◆ Source document ◆
----------
I remember that craving, that high, and I miss it like someone in recovery. The addiction to being around someone is definitely neurological:
Dr. Helen Fisher put it: When you fall in love, “exactly the same system becomes active as when you take cocaine. You can feel intense elation when you’re in love. You can feel intense elation when you’re high on cocaine.”
The article goes on to state that romantic love isn’t really an emotion, but rather it is an innate need that works below reason, emotion, and logic. We need love at the root of it all. We also try to avoid rejection; love it or leave it, rejection brings us actual pain. It’s true. Another study by the same researchers found that when volunteers who had recently been dumped were presented with pictures of their exes:
The insular cortex, the part of the brain that experiences physical pain, became very active. “People came out of the machine crying,” [Dr. Brown] said. “We won’t be doing that experiment again for a long time.”
On the face of it, this research appears to suck some of the romanticism out of romance, but underneath, it actually supports the concept. Everyone has the need for it; everyone has the capability for providing it. The complication is found in all the layers of crap we place on top of it; the Ritual, the Dance, the waiting three days before calling the number handed to you at a party, the preening and posturing to be bigger and more cocksure than the twenty roosters before you and the twenty after. The best tactic is to relax and be your awesome self; be honest, be genuine, listen to your needs. It sounds like good advice. Maybe it is.
The other day a feeling passed over me and stuck. It spawned a thought concerning past relationships (an ill ground to tread repeatedly, yes, but it is what I have left to keep). My first relationship, even though it failed miserably, there was something there in those first months that was special: the blind innocence, the exploration. I was treading new ground. We were treading new ground.
It is The Fool who leads the Major Arcana of the tarot, and here it is quite fitting: The Fool begins the journey with great intent, great ignorance, great innocence. Every turn in the road is new to him. Every sight, eye-opening. Every experience a life lesson.
----------
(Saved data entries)
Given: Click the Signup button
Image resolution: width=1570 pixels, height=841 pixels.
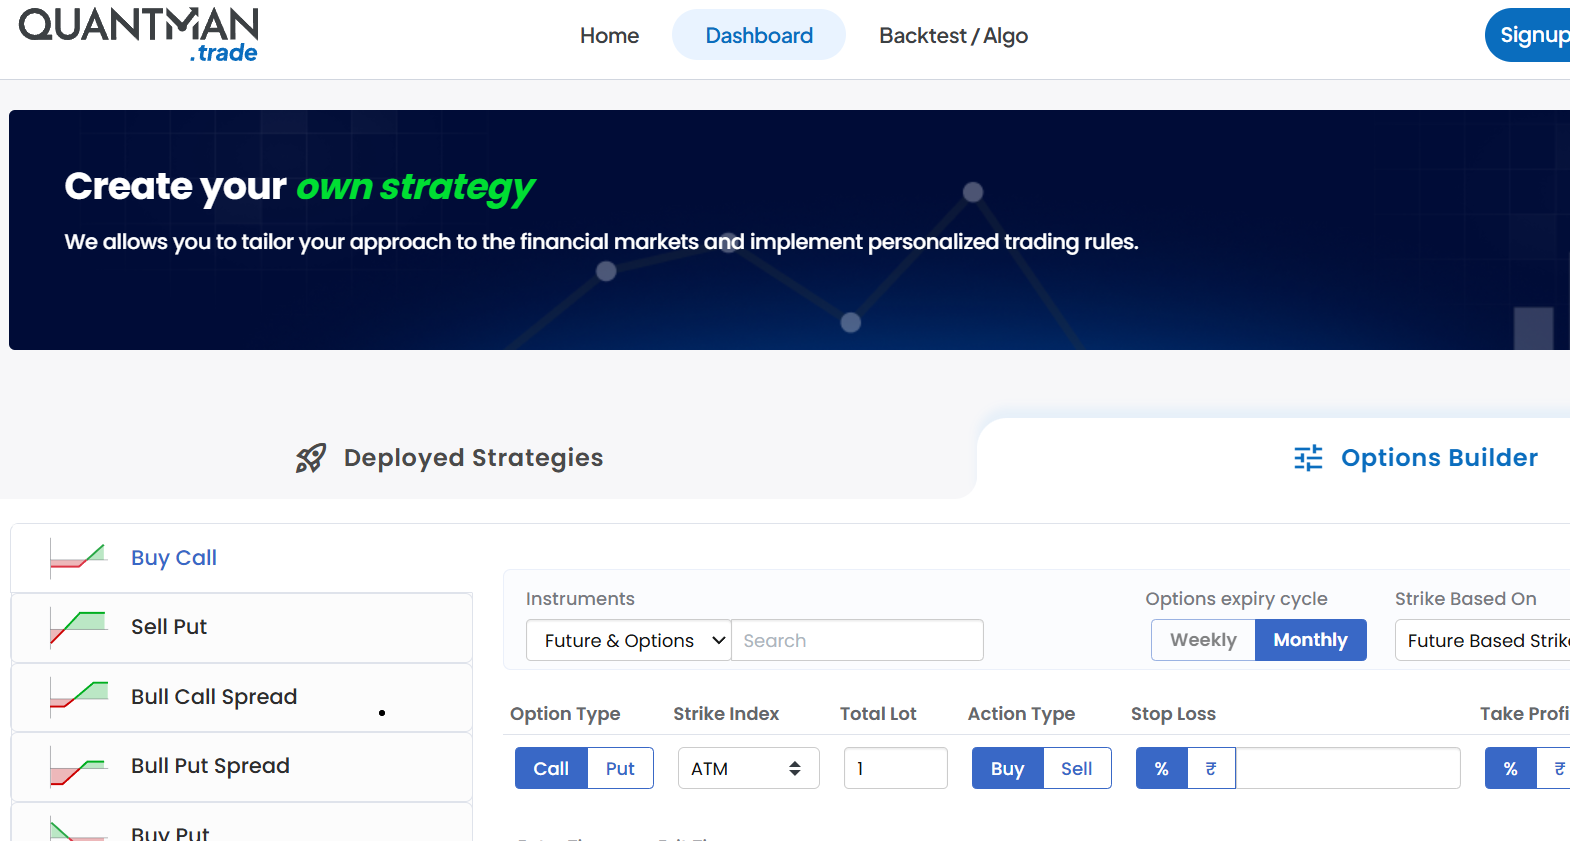Looking at the screenshot, I should (1530, 36).
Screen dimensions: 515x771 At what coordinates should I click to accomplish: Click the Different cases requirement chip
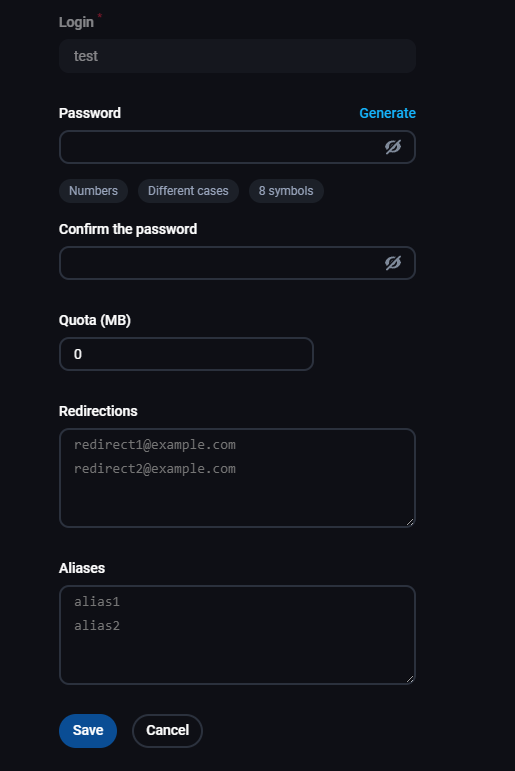click(x=188, y=191)
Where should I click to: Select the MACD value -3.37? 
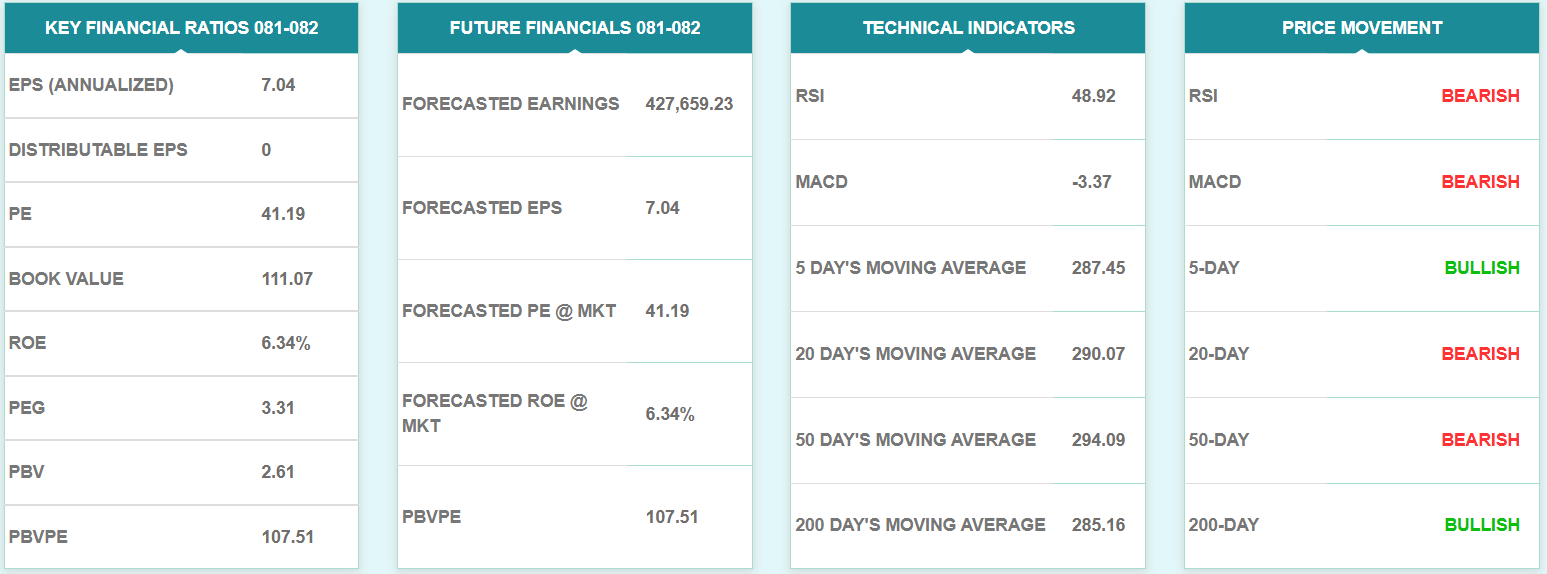click(1091, 182)
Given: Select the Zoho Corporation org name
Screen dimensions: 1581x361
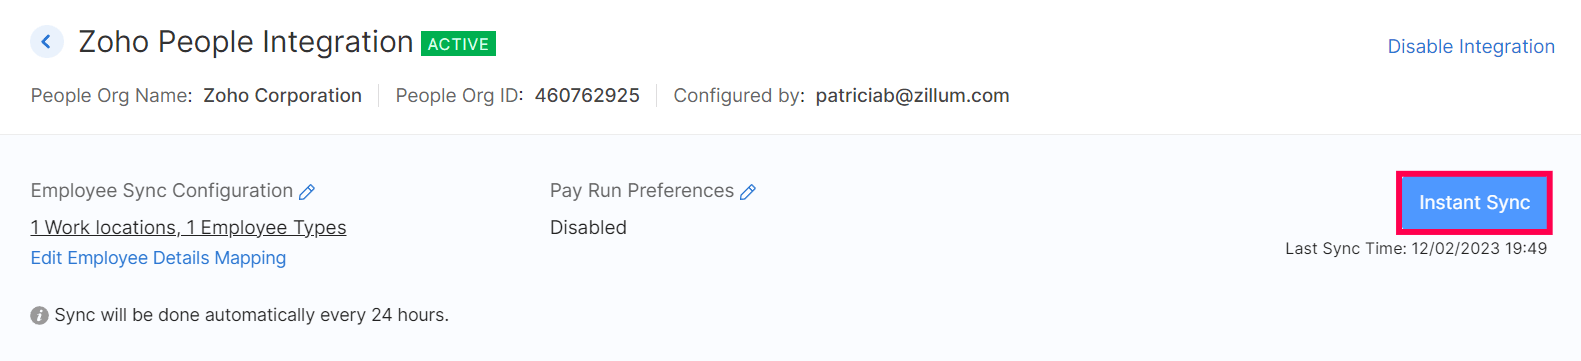Looking at the screenshot, I should click(283, 96).
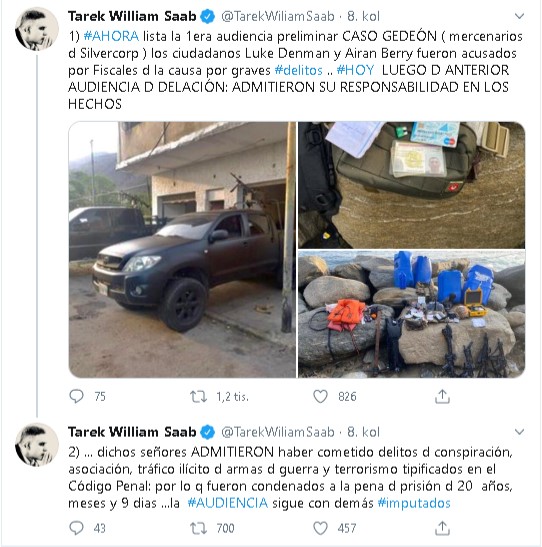Click reply icon on first tweet
The image size is (542, 547).
tap(76, 396)
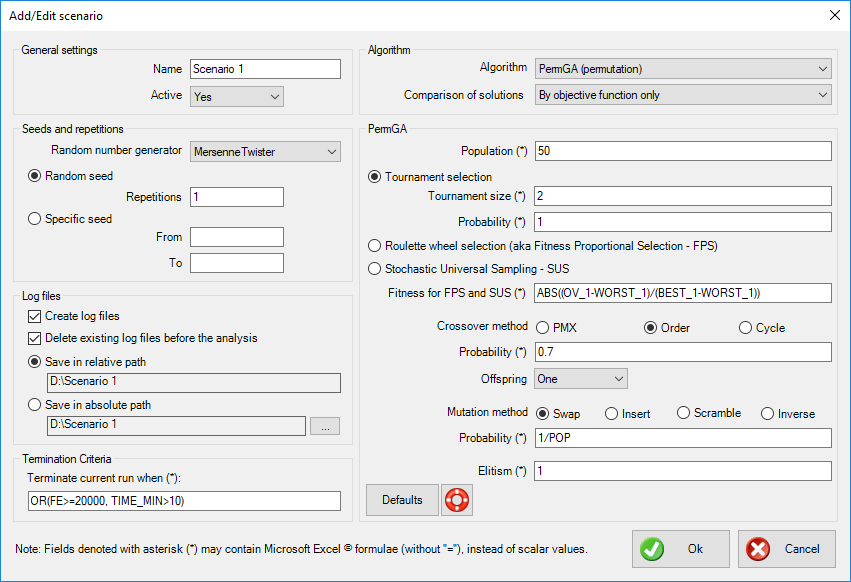
Task: Expand the Active dropdown
Action: coord(237,96)
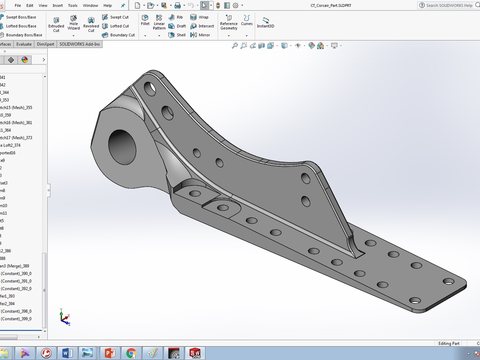Apply the Fillet feature tool

pos(145,20)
----------
◆ Exercise ◆
Set down the part of the passage on love and addiction above that opens with the words "It is The Fool" and closes with "a life lesson.", copying it word for word.

◆ Expected output ◆
It is The Fool who leads the Major Arcana of the tarot, and here it is quite fitting: The Fool begins the journey with great intent, great ignorance, great innocence. Every turn in the road is new to him. Every sight, eye-opening. Every experience a life lesson.